De repente un varón se levantó de su asiento, elevando su voz, irritado, verbalizó su disgusto con las ejecutorias del gobierno actual en llevar a cabo unas elecciones para seleccionar a unos delegados que irían a “representar” a los puertorriqueños en el congreso estadounidense, únicamente para exigir la estadidad. Todos los presentes fuimos sorprendidos por la inesperada reacción de este señor, que molesto, continuó con sus señalamientos al gobierno de Pierluisi (gobernador colonial) que gastaba millones de dólares en unas elecciones fatulas sin significado alguno para Puerto Rico y que quería enviar a seis corruptos e incompetentes a Washington con salarios ocho veces mayor que el que devenga un maestro de escuela en Puerto Rico. Comparó como se asignó un millón de dólares para construir un hospital en Vieques (donde no existen facilidades hospitalarias) y se gastan 8 o 10 millones en los supuestos “delegados” del partido de gobierno a darse buena vida en Washington. Todo, de los bolsillos del contribuyente.
Pasaron milésimas de segundos cuando otro señor tomó el imaginario podio y sin pestañear replic que a él no le importaban las elecciones porque lo que él quería era la igualdad; “que nos traten con la misma igualdad que nos tratan en los EEUUAA” (a este señor lo llamaremos Ricky y a su antagonista, Luis). Don Ricky sin permitir que el otro contestara, añadió; “yo estuve en el ejército por ocho años y combatí en Vietnam.” Don Luis ripostó que él también estuvo en el ejército por 18 años y había estado en Vietnam y Cambodia y, además, “había sido sargento en el ejército”.
La recepcionista de la oficina asustada con el giro de la discusión, ya dispuesta a intervenir enmudeció cuando otro señor intervino en la estéril discusión.
Este otro señor (lo llamaremos Ramón) se levantó y en tono pausado y claro le indicó a los dos veteranos y al público presente que por razones económicas su familia había tenido que emigrar a los EEUUAA y que luego fue obligado a servirle al ejército estadounidense en Vietnam. Siempre se consideró como un mercenario de un ejército extranjero que invadía a otro. Humildemente relató que había sido condecorado con la Estrella de Bronce por sus servicios meritorios en Vietnam, añadiendo que ha vivido toda su vida avergonzado de haber combatido en Vietnam. Continuó diciendo que él todavía tiene pesadillas de la Masacre de My Lai, en Vietnam, cuando soldados estadounidenses asesinaron a más de 500 aldeanos vietnamitas, incluyendo a mujeres, viejos, niños e infantes, todos desarmados. Muchas mujeres fueron violadas y mutiladas. Veintiséis soldados estadounidenses fueron acusados por cargos criminales, pero ninguno fue encontrado culpable, solamente el teniente William Calley fue encontrado culpable de asesinar a 22 personas y cumplió tres años y medio de prisión domiciliaria. Don Ramón no se siente orgulloso de la barbarie de la guerra.

□ □ □ □ □ □ □

- _Descripción del ejercicio_:
Reproduce sin cambios el fragmento del texto proporcionado que se abre con las palabras que contienen "La recepcionista de" y se cierra con "la estéril discusión.".

□ □ □ □ □ □ □

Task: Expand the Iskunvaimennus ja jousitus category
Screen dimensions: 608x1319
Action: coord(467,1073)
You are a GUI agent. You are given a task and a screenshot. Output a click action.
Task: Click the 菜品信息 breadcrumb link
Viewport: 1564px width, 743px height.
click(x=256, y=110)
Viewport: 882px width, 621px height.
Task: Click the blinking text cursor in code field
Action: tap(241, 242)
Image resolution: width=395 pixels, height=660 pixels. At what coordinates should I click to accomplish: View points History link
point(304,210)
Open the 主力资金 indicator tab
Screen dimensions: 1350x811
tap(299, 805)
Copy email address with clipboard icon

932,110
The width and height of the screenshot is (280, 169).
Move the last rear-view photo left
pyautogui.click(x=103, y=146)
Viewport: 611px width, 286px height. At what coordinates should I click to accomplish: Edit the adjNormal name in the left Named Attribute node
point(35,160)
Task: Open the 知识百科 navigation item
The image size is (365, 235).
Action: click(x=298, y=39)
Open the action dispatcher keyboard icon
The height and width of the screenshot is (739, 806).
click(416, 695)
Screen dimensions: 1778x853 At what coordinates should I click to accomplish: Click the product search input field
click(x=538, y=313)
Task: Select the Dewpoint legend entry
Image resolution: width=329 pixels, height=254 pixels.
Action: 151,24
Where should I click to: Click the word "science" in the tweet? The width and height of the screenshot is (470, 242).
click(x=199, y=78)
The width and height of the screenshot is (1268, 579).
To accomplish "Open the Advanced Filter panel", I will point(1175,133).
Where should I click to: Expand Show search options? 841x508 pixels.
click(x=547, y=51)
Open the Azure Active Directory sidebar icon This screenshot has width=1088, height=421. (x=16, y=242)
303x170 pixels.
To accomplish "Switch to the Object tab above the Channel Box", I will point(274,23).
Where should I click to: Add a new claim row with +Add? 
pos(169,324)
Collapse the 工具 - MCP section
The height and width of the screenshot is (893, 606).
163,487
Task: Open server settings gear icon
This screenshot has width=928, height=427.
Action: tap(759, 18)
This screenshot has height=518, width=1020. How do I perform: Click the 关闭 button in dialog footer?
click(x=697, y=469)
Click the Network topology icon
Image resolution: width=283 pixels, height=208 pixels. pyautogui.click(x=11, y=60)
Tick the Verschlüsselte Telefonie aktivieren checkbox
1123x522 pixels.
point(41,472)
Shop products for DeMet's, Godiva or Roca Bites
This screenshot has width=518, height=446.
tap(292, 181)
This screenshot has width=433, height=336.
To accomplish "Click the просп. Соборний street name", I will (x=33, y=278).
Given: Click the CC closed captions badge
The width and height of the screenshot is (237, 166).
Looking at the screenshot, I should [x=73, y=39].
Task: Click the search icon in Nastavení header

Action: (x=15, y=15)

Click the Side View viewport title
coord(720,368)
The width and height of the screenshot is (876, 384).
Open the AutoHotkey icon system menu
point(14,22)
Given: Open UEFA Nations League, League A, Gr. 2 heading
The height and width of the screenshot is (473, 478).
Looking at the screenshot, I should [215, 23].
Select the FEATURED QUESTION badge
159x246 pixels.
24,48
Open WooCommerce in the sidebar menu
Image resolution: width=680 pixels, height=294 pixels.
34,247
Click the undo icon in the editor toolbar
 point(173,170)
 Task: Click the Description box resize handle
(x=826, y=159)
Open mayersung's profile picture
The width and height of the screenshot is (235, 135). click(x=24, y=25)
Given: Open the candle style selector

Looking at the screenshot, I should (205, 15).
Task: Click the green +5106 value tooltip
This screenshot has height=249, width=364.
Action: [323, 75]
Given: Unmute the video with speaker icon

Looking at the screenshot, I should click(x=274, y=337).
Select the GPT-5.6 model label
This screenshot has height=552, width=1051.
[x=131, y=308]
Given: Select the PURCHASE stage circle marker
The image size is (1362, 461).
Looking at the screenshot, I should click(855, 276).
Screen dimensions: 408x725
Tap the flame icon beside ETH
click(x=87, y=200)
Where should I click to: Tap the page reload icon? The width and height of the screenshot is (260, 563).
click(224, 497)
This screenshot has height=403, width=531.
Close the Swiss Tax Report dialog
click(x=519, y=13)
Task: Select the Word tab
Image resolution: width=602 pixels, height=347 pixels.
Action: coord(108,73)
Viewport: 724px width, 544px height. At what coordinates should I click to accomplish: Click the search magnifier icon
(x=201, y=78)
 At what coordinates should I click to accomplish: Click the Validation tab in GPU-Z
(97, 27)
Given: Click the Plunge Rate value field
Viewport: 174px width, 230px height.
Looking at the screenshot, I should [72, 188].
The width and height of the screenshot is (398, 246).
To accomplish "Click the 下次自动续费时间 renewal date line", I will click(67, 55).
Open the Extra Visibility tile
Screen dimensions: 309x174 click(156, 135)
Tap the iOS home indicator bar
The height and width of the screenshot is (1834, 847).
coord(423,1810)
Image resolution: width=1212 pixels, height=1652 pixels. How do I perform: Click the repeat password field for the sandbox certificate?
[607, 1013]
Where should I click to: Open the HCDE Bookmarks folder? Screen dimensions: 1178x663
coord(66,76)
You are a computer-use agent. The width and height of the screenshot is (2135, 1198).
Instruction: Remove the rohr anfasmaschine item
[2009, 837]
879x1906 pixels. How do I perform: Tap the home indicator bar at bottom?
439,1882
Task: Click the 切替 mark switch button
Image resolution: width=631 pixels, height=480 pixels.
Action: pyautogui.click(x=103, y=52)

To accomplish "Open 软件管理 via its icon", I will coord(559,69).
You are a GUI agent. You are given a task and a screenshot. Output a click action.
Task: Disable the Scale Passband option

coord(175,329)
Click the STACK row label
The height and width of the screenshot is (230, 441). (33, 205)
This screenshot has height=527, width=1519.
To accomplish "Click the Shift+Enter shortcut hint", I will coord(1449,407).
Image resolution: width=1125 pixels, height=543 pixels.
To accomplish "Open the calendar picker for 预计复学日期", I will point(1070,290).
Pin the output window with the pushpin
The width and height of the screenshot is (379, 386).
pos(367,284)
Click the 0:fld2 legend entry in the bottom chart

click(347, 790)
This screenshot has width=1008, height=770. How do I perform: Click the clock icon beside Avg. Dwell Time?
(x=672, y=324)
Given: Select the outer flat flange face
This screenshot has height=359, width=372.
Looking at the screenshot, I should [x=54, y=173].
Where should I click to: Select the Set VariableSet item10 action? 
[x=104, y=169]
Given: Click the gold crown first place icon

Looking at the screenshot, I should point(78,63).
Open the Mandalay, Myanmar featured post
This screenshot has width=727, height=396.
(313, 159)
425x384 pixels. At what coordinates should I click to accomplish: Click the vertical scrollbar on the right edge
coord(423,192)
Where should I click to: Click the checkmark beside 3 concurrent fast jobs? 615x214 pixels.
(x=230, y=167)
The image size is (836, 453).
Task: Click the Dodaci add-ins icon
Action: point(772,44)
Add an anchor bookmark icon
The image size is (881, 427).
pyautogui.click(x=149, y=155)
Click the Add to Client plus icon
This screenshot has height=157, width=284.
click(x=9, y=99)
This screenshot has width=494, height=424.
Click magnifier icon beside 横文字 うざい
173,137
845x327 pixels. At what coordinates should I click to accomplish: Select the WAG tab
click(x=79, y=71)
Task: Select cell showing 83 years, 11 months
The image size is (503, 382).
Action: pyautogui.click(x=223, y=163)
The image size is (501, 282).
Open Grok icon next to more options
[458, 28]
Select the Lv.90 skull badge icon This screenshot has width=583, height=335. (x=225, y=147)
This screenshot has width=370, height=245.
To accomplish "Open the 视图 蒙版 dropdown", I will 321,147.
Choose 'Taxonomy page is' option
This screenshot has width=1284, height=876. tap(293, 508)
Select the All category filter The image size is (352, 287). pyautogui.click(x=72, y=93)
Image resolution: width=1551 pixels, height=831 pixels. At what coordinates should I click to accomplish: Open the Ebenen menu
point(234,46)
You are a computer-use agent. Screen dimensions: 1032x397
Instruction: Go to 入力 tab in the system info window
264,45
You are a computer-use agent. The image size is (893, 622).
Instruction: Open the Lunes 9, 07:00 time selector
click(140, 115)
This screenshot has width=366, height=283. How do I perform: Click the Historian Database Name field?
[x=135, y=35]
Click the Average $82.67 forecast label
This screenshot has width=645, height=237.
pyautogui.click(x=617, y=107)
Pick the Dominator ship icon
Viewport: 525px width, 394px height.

□ □ □ □ □ □ □

- _Cuadro de respuesta_:
La recepcionista de la oficina asustada con el giro de la discusión, ya dispuesta a intervenir enmudeció cuando otro señor intervino en la estéril discusión.